COORDINATOR CUT-UP: Lombardi to move Calvin Johnson around in offense

Posted Aug 20, 2014

Offensive coordinator Joe Lombardi plans to keep opposing defenses guessing by moving WR Calvin Johnson around on the field.

Every time Calvin Johnson steps on the field he becomes the focal point of opposing defenses.

The job of offensive coordinator Joe Lombardi is to find creative ways to get Johnson open so quarterback Matthew Stafford can deliver him the football, even though Johnson doesn’t necessarily have to be open to make a play.

Calvin JohnsonWR Calvin Johnson (Photo: Detroit Lions)

One of the ways Lombardi plans to keep defenses on their heels when it comes to defending Johnson is to move him around all over the field.
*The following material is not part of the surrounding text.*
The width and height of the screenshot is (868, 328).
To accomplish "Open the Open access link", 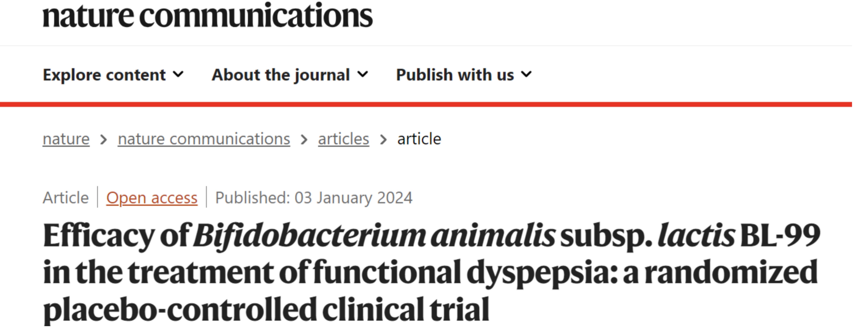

It is more difficult to target a moving object than a stationary one.

The Lions plan to use Johnson out wide, in the slot and will motion him all over the field to help decipher defensive coverages and search for the best matchups.
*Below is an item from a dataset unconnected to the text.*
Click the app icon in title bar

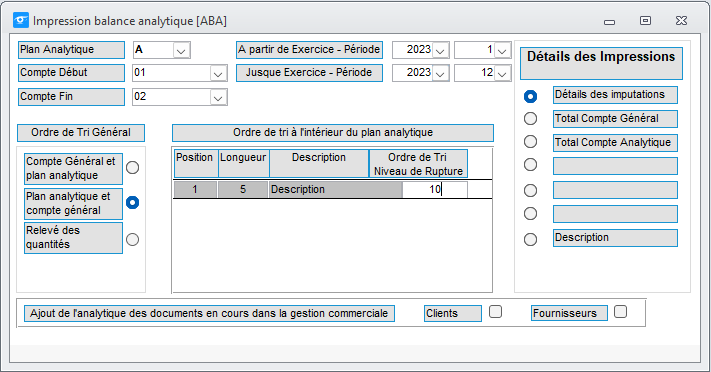click(x=21, y=20)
“I think he’s going to move around a lot,” Lombardi said. “If they want to roll coverage to him or double him, it’s harder if he’s in multiple spots.

"And then I think every play you look at, you might want a guy with his skill set, I mean you’d like four of his skill sets, but, the point being you may want Golden Tate inside for a certain play, and you may want Golden outside and the same thing would apply for all of the receivers that you might have active.”

The goal is to make it harder for teams to use some of the double and triple coverages we’ve gotten accustomed to seeing vs. Johnson.

If a defense is successful in taking Johnson out of a particular play, Lombardi says he feels really good about Tate and his other receiving weapons and their ability to make plays.

“I think one of the good things of maybe him not playing in the preseason is I think you have seen some distribution with the football,” Lomabardi said. “That I think is going to help a player like him, that you can’t just say ‘he’s not catching the ball what else are you going to do?’

“I think, hopefully, the players have gained some confidence that the ball can be distributed and it doesn’t have to be just a one man show.”